==== SUPPLIED DATA ====

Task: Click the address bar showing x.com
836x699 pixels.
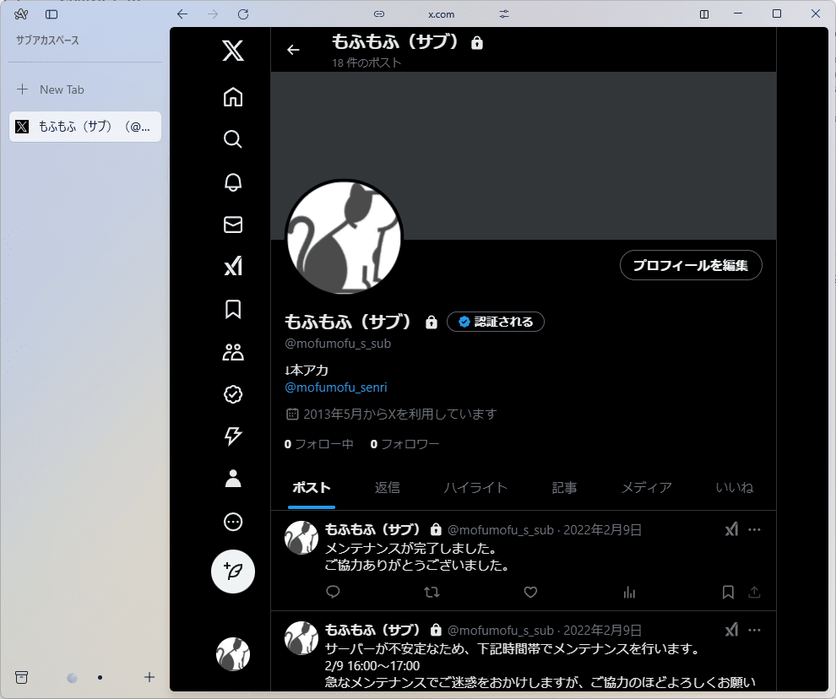Action: (441, 14)
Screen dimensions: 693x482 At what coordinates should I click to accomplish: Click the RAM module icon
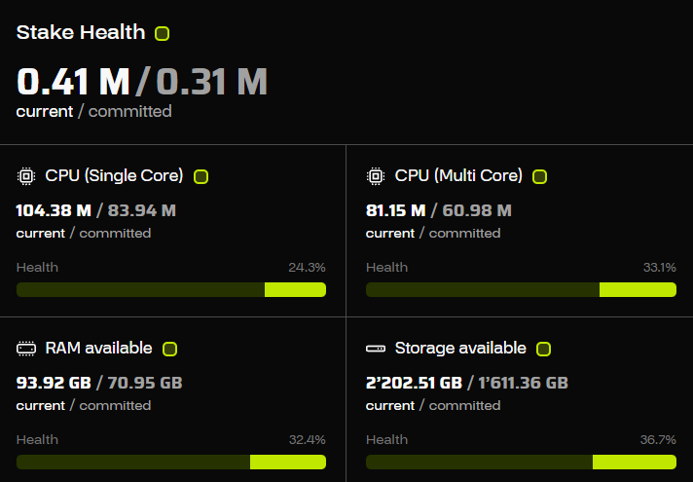(x=25, y=349)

====

● **WRITTEN EXERCISE**: Transcribe the text of both entries above word for word, and leave out the pictures.

● **THE REPLY**:
Task: Click the address bar showing x.com
836x699 pixels.
Action: (441, 14)
Screen dimensions: 693x482 At what coordinates should I click to accomplish: Click the RAM module icon
(x=25, y=349)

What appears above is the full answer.